Кофе сварен и протянут.

— Спасибо. Вам, простите, сколько лет?

— Двадцать, — с трепетом в голосе. А самому, конечно, восемнадцать, если не меньше. Сразу после десятого класса варит человек кофе. И в ус себе не дует.

— А мне двадцать два. — Эвридика кисло улыбнулась. — Вас как зовут? — С ним можно не заикаться: все равно что с детьми.

— Александр. (Хм… царское имя).

— Очень приятно. Галя.

— Га-аля?

— Галя. — Она попробовала кофе: кофе, видимо, тройной. — Что-нибудь не так?

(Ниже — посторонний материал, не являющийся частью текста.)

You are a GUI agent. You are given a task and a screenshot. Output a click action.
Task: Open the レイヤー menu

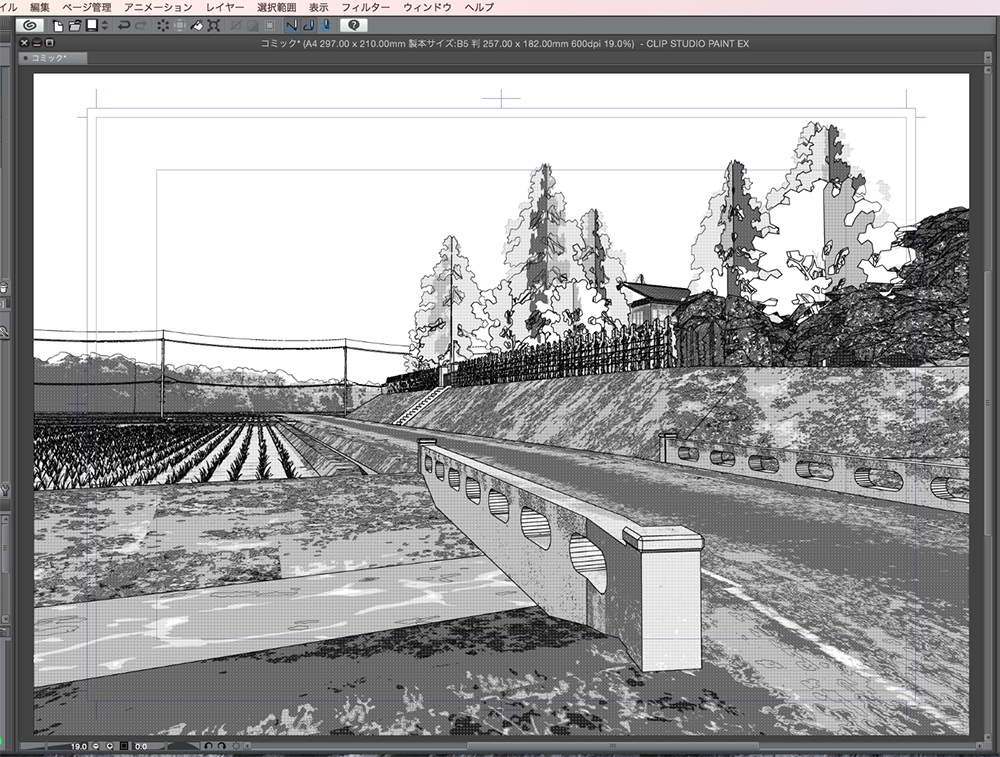point(225,6)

— Да нет… Только мне казалось, что у Вас должно быть какое-то очень… очень необычное имя. — И — спеша исправиться: — Но и Галя — очень хорошо.

— Спасибо. — Эвридика опять улыбнулась, теперь веселее. — А знаете что, Александр… Я вот подумала, почему бы Вам не предложить мне выйти за Вас замуж?

— С Вас двадцать четыре копейки. Если больше ничего не берете. — И стал прилавок вытирать: дитя дитем.